Gradient weighted Class Activation Map is the technique that we implement in this blog post. At first, we need to know that this is not the only technique out there. The authors say,

Gradient-weighted Class Activation Mapping (Grad-CAM), uses the gradients of any target concept (say logits for ‘dog’ or even a caption), flowing into the final convolutional layer to produce a coarse localization map highlighting the important regions in the image for predicting the concept.

So, to explain in simple terms, we simply take the final convolutional feature map and then we weigh every channel in that feature with the gradient of the class with respect to the channel. It’s just nothing but how intensely the input image activates different channels by how important each channel is with regard to the class.

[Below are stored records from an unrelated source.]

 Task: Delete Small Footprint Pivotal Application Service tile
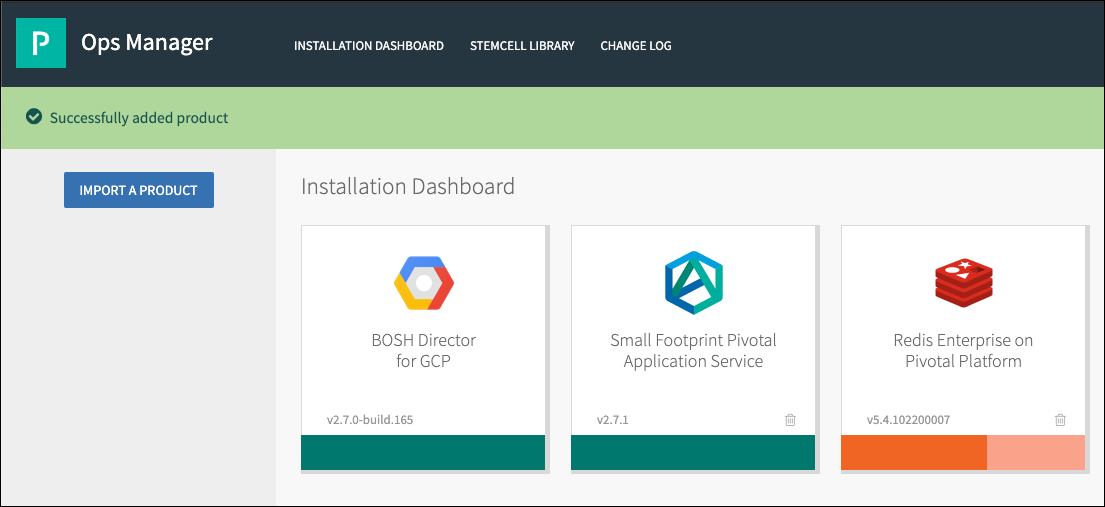pyautogui.click(x=790, y=420)
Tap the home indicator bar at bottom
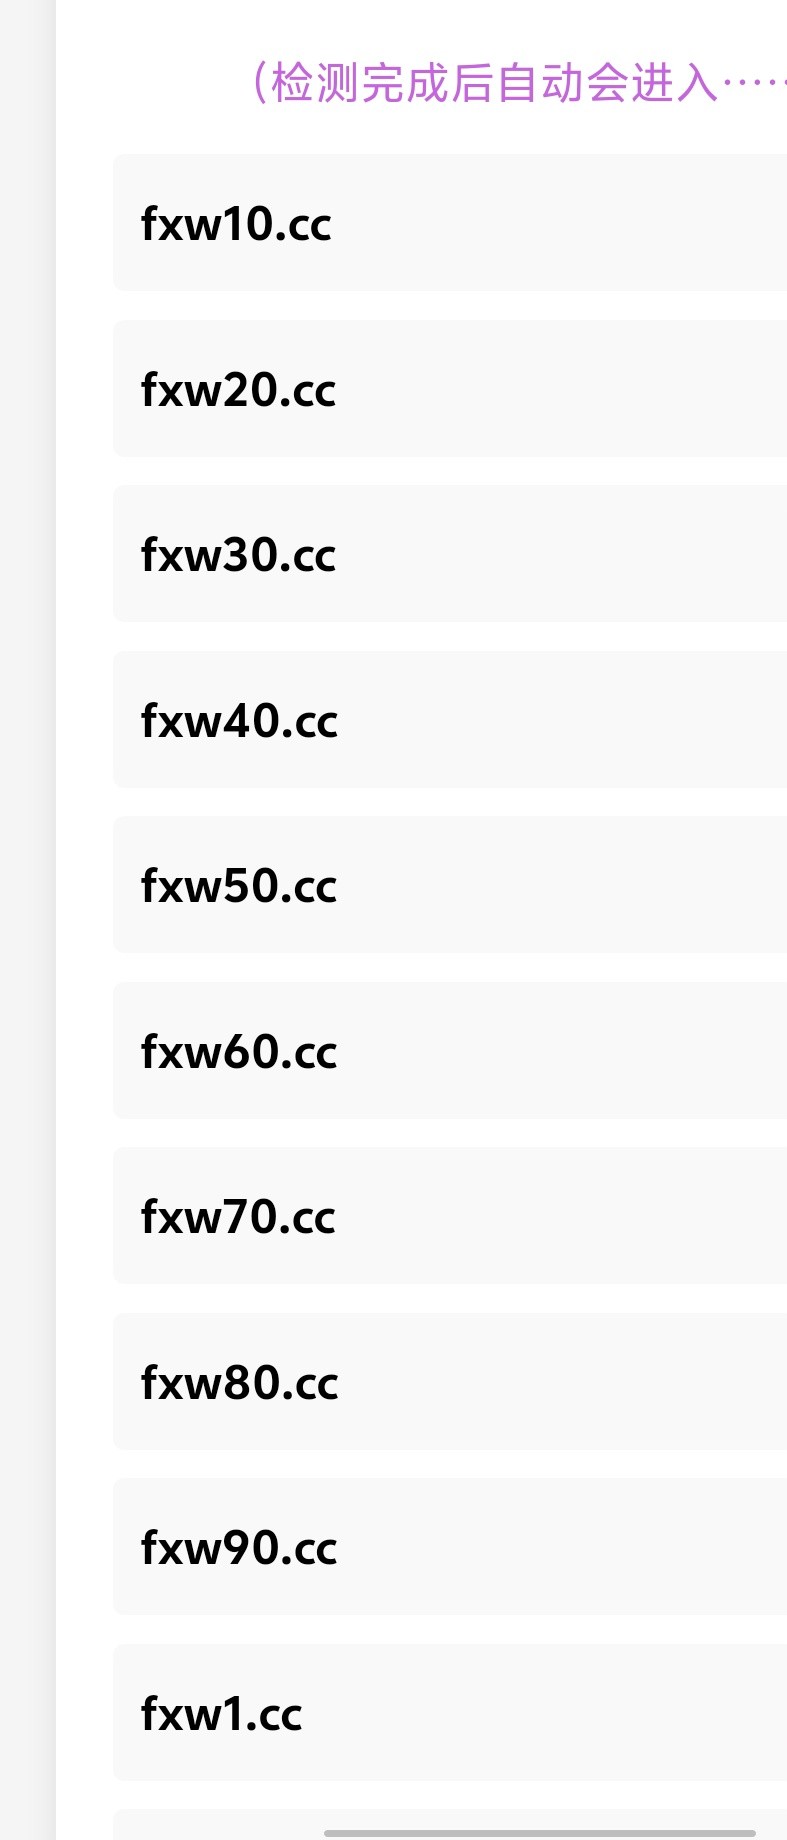 [540, 1833]
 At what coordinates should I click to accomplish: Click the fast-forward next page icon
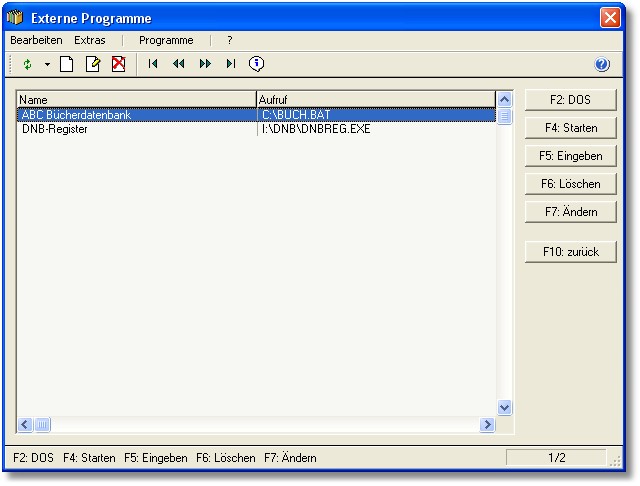205,64
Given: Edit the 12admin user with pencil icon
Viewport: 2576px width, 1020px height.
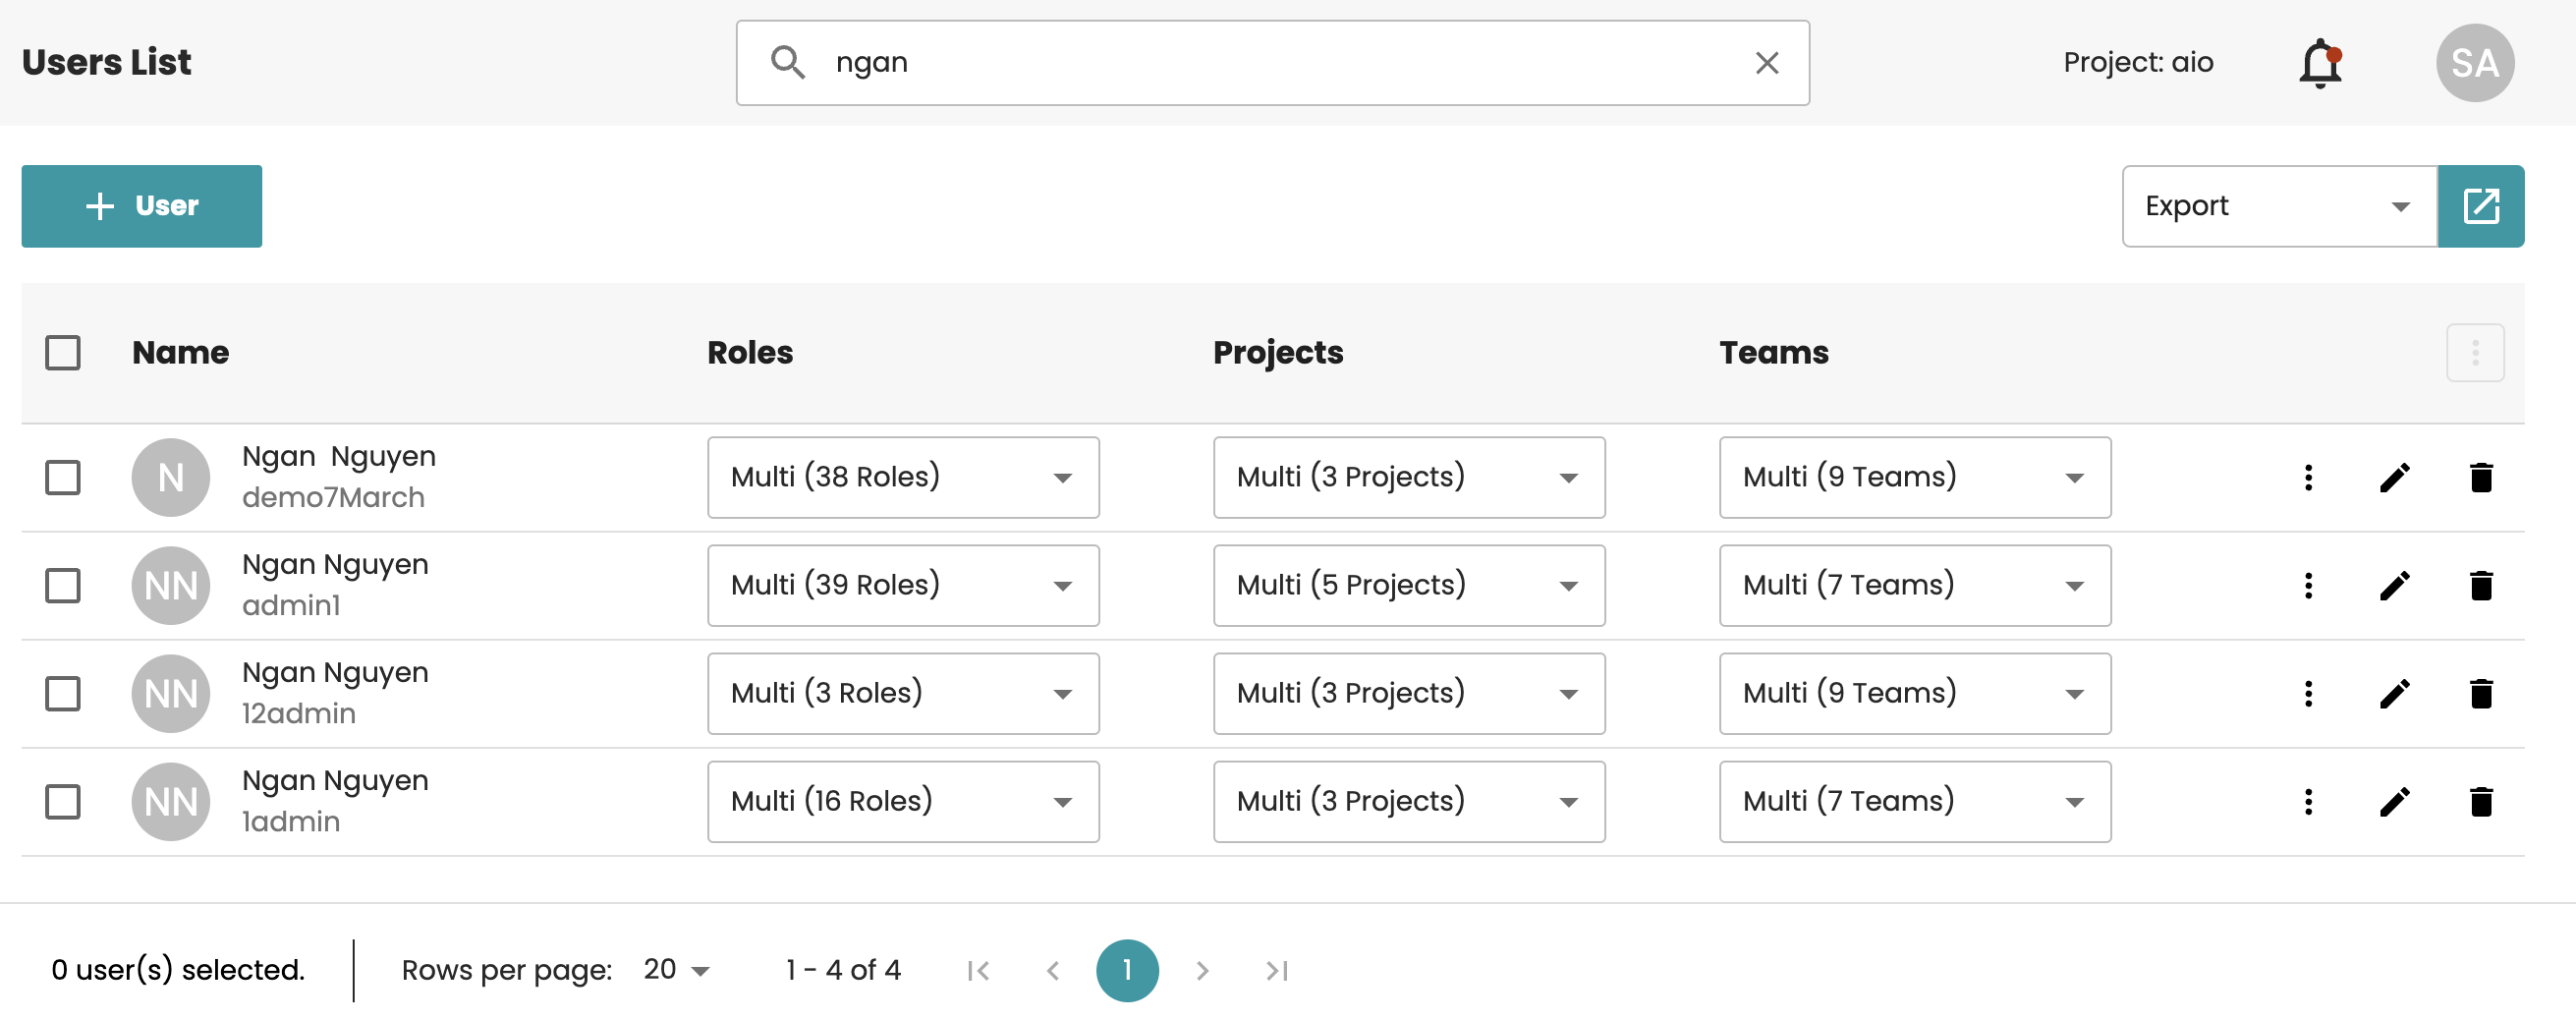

The best part is it doesn’t require any re-training or change in the existing architecture.

$$S^c = \frac{1}{Z}\sum_i\sum_j \sum_k \frac{\partial y^c}{\partial A_{ij}^k} A_{ij}^k$$

The spatial score of a specific class $S^c$ is nothing but the global average pooling over two dimensions $i$ and $j$ for the gradient of respective class output $y^c$ with respect to the feature map $A_{ij}^k$. Then, we multiply the resulting value with the feature map along with its channel axis $k$. We then average/pool the resultant over the channel dimension $k$. Thus, resulting in the spatial score map of size $i \times j$. The $\sum$ is used to describe the pooling and average operation.

The ReLU activation is applied to the score map and then it is normalized to output positive region predictions.


For the purpose of this blog post, let’s take a pre-trained VGG model and start implementing by importing necessary packages.

from keras.applications.vgg16 import VGG16, preprocess_input, decode_predictions
from keras.preprocessing import image
import keras.backend as K
import numpy as np
import cv2
import sys

We use the VGG16 model that’s shipped with Keras. And load certain helper functions required for loading and preprocessing our image.

model = VGG16(weights="imagenet")
img_path = sys.argv[1]
img = image.load_img(img_path, target_size=(224, 224))
x = image.img_to_array(img)
x = np.expand_dims(x, axis=0)
x = preprocess_input(x)

Let’s initialize our model and load the image from the command line argument. The VGG network expects input size to be $(224 \times 224 \times 3)$ we resize our image the required size. Since we are passing only one image through the network, it’s required to expand the first dimension noting it as a batch of size $1$. We then normalize our image by subtracting mean RGB values from the input image using a helper function preprocess_input

preds = model.predict(x)
class_idx = np.argmax(preds[0])
class_output = model.output[:, class_idx]
last_conv_layer = model.get_layer("block5_conv3")

Here, in this case, let’s see the map for the top prediction. So we get the predictions for the image and then we take the topmost class index. Remember that we can compute map for any class. Then, we take the output from the final convolutional layer in the VGG16 which isblock5_conv3. The resulting feature map will be of shape $14 \times 14 \times 512$.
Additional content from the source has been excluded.